The number of aircraft available for use in the segment was 126 at September 30, 2018, compared to 126 at September 30, 2017. We terminated leases on two heavy aircraft and disposed of one light aircraft, three medium aircraft, and one fixed wing in the Oil and Gas segment since September 30, 2017. We added 9 medium aircraft in the Oil and Gas segment since September 30, 2017, as a result of our acquisition of the HNZ Offshore Business. Transfers between segments account for the remainder.

Direct expense in our Oil and Gas segment was $285.8 million for the nine months ended September 30, 2018, compared to $236.9 million for the nine months ended September 30, 2017, an increase of $48.9 million. Salaries and wages increased by $19.9 million, primarily due to our recent HNZ acquisition. We experienced an increase in aircraft warranty costs of $21.8 million partly as a result of an $8.9 million non-recurring prior period credit due to the cancellation of a warranty program on some of our medium aircraft fleet. The remaining $12.9 million increase in warranty cost was due to increased flight hours for our heavy aircraft in our international operations, and the addition of a new warranty program for our medium aircraft at the beginning of

43


2018. Fuel expense increased $6.1 million primarily due to the HNZ acquisition and increased fuel cost for our Gulf of Mexico operations. Helicopter rent decreased $4.5 million, net, due to the termination of two heavy aircraft leases. Aircraft depreciation expense increased $5.0 million due in part to the aircraft acquired from the HNZ acquisition. Other items increased $0.6 million, net.

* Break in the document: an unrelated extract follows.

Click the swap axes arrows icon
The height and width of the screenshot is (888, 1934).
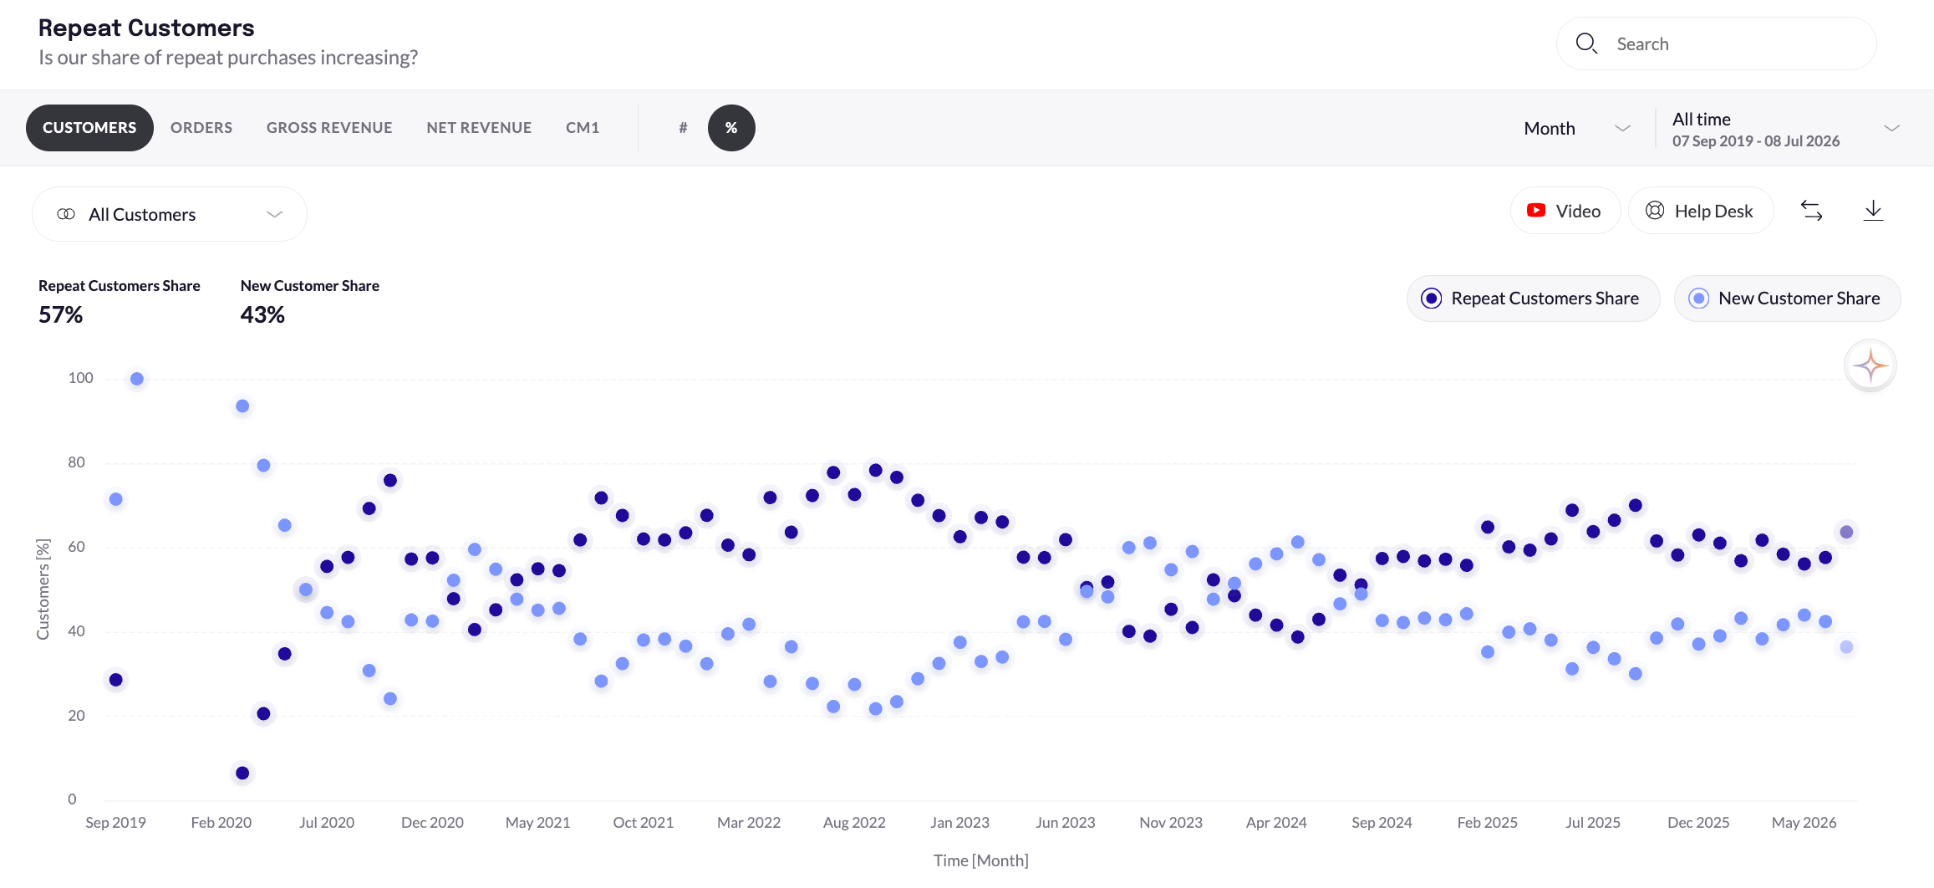coord(1811,211)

Selling, general and administrative segment expenses were $13.6 million for the nine months ended September 30, 2018 and $4.5 million for the nine months ended September 30, 2017. The $9.1 million increase is mainly attributable to an increase in salaries and wages and other administrative costs due to our newly-acquired HNZ international operations.

Oil and Gas segment loss was $13.4 million for the nine months ended September 30, 2018, compared to a loss of $19.3 million for the nine months ended September 30, 2017. The $5.9 million decrease in segment loss is attributable to a $64.0 million increase in segment revenues, partially offset by $58.1 million increase in aggregate segment expenses.

Air Medical - Air Medical segment revenues were $194.3 million for the nine months ended September 30, 2018, compared to $192.8 million for the nine months ended September 30, 2017. This increase of $1.5 million is attributable to a $0.5 million increase in independent provider program revenue and a $1.0 million increase in traditional provider program revenue. Revenues for newly opened independent provider programs increased $7.5 million, while revenues for existing independent provider bases decreased $7.0 million. Patient transports were 14,635 for the nine months ended September 30, 2018, compared to 14,580 for the same period in the prior year. Patient transports for new bases increased by 690 transports while transports for existing bases decreased by 635 transports.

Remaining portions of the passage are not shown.